Every "host" (computer) on the Internet requires an IP number in order to interact over the network. The current number space is IP version 4 (IPv4) and it is running out of numbers. When there are no more numbers, no additional devices or subscribers can be added to the network.

In recognition of this limitation, in 1991, work was initiated on a next generation internet protocol. This work resulted in a new address space, IPv6. IPv6 dramatically increases the amount of IP address space available from the approximately 4.3 billion addresses in IPv4 to approximately 3.4 × 10³⁸. Because IPv6 uses a 128-bit address scheme rather than the 32-bit address scheme used in IPv4, it is able to allow many more possible addresses. The increase in the actual bits in the address and the immense number of possible combinations of numbers make the dramatic number of unique addresses a possibility. Figure 4 shows the difference between the length of an IPv4 address and that of an IPv6 address.

Differing analysts predict that the IPv4 space could be exhausted in the imminent future. [See IPv4 Depletion Projections] A few years ago, analysts concluded that while IPv4 exhaustion was a problem, the exhaustion horizon was decades away. The demands on the IPv4 space could be mitigated by number conversation efforts, NATs, and returning unused numbers to the numbering pool. New projections are concluding that IPv4 exhaustion is much more imminent[Bush slide 5] Pressures on the IPv4 space include the growth in the mobile Internet market, opening of new Internet markets in Asia, and new, number hungry, applications.

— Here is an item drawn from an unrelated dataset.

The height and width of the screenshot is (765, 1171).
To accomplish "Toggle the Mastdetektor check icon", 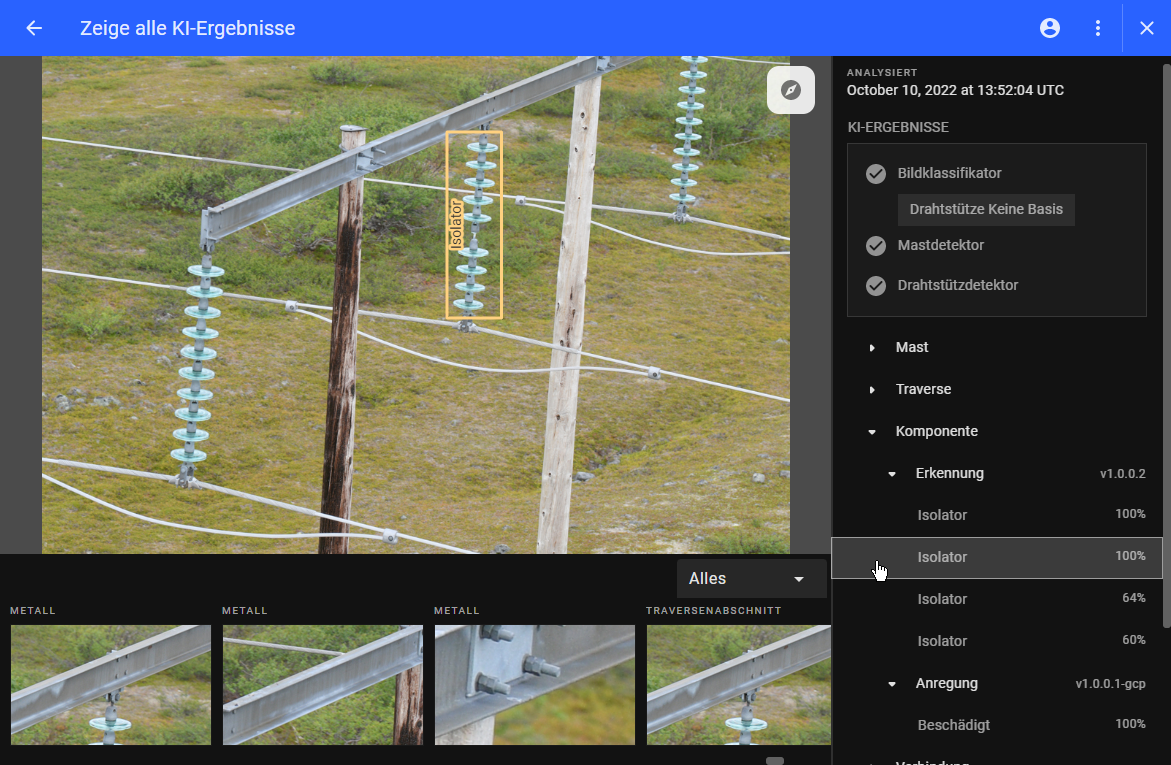I will pos(876,246).
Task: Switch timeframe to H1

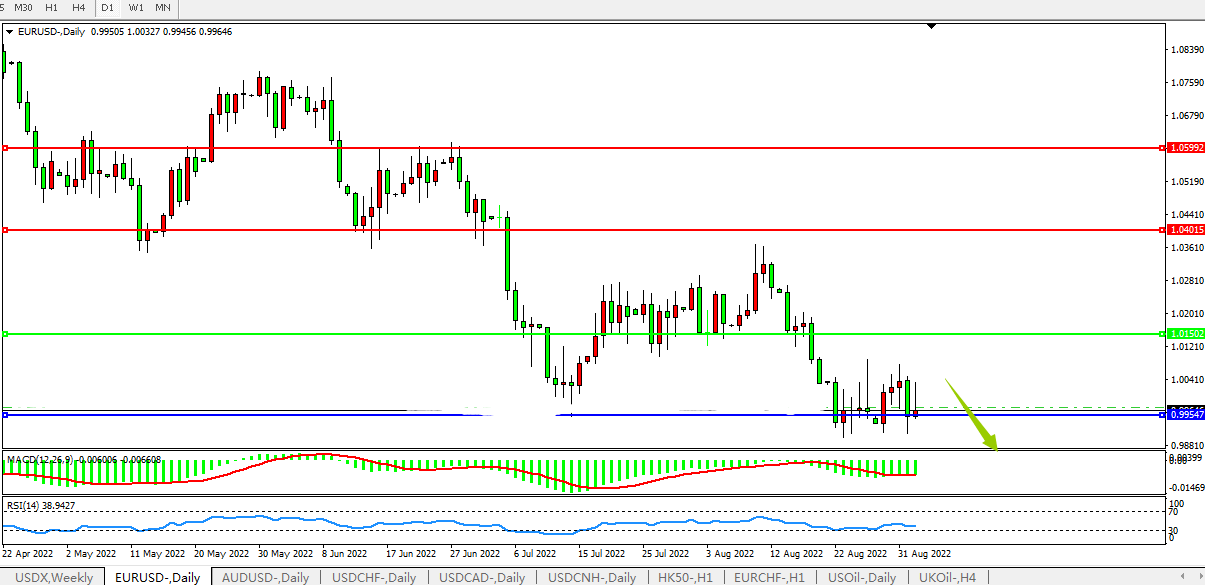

The key benefits of IPv6 include

• a dramatic increase in IP address space,
• a simplified IP header for flexibility and functionality,
• improved routing of data, [But see Bush Slide 12 (it is a myth that IPv6 reduces routing load)]
• enhanced mobility features,
• easier configuration capabilities,
• improved quality of service, and
• integrated Internet protocol security. [But see Bush Slide 12 (it is a myth that IPv6 has better security)]

Some things that IPv6 does not do include eliminate NATs. [Bush Slide 11] NATs may serve as part of a transition solution. IPv6 also does not eliminate the need for CIDR. [COOK]

These key characteristics of IPv6 offer various enhancements relative to IPv4 and are expected to increase Internet services and enable advanced Internet communications that could foster new software applications for federal agencies.

This large number of IPv6 addresses means that almost any electronic device can have its own address. While IP addresses are commonly associated with computers, they are increasingly being assigned to communications devices such as phones and other items such as consumer electronics and automobiles.

IPv6 addresses are characterized by a network prefix that describes the location of an IPv6-capable device in a network and an interface ID that provides a unique identification number (ID) for the device. The network prefix will change based on the user’s location in a network, while the interface ID can remain static. The static interface ID allows a device with a unique address to maintain a consistent identity despite its location in a network. In IPv4, the limited address space has resulted in a plethora of network address translation devices, which severely limits the possibilities for end-to-end communications. In contrast, the massive address space available in IPv6 will allow virtually any device to be assigned a globally reachable address. This change fosters greater end-to-end communication
abilities between devices with unique IP addresses and can better support the delivery of data-rich content such as voice and video.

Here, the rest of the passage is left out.